A lot can transpire in 18 years. A newborn then can now not only possess a license but can vote and is graduating high school. That same child’s parent may be wondering where the time has gone, as they give their child the keys to the family car or signs the first tuition check. Someone may be planning their 20 year reunion from high school. A loved one may have passed away, you may be pulling six figures in a job where you were a lowly analyst 18 years ago. You may be living in a different part of the country. Or you may have just stayed put from where you grew up, but you don’t recall having a 36-inch waist 18 years ago.
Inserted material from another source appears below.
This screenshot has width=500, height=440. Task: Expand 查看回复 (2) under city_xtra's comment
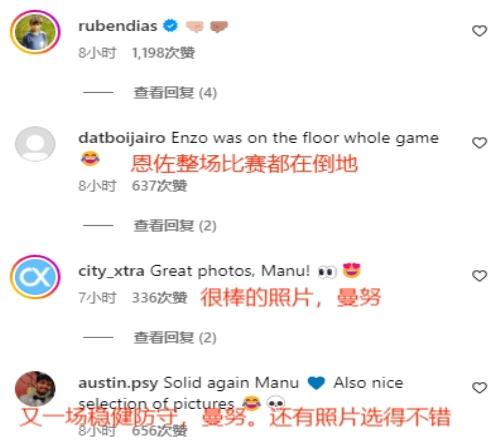tap(175, 338)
Eighteen years ago, the New York Rangers ended their 54-year Stanley Cup drought by defeating the Vancouver Canucks in a heated seven-game series. Prior to that, the Rangers defeated the rival New Jersey Devils, also in a heated seven-game series, in the Eastern Conference Finals, where the word “Matteau” is a dirty word to most Devils fans to this day, though they themselves have had success in winning three cups in response while the Rangers have won none. In that time period, the rivalries shifted from Rangers/Flyers and Rangers/Isles to Rangers/Devils.
Tonight kicks off the Rangers and Devils duking it out in the Eastern Conference Finals again, where winner continues to the Stanley Cup finals, and the other team goes home to shave.
To this Ranger fan, the only thing that remains similar to that series 18 years ago is that Martin Brodeur is still the goalie for the Devils. And even he’s 18 years older. And that’s about it. The ownership has changed for the Rangers, the coaches have changed, the team has certainly changed.
Sure, there are similarities. But it’s NOT the same.
The Devils have won three cups since the last time these two teams faced off in the finals. The storied guys that helped them on those runs with names like Scott Stevens and Ken Daneyko are long since retired. The last cup was in 2003. That was 10 years ago. Eighteen years ago, the Devils were playing in the Swamp. Now they play in a nice new arena called Prudential Center.
The Rangers have visited the Eastern Conference Finals one other time since then, and it was lackluster. They’ve since had their storied guys not only retire, but their numbers are now enshrined. Names like Richter, Messier, Leetch and Graves are now hanging from the rafters at the Garden, where the Rangers have stayed but the refurnishing of it makes it seem like a brand new arena.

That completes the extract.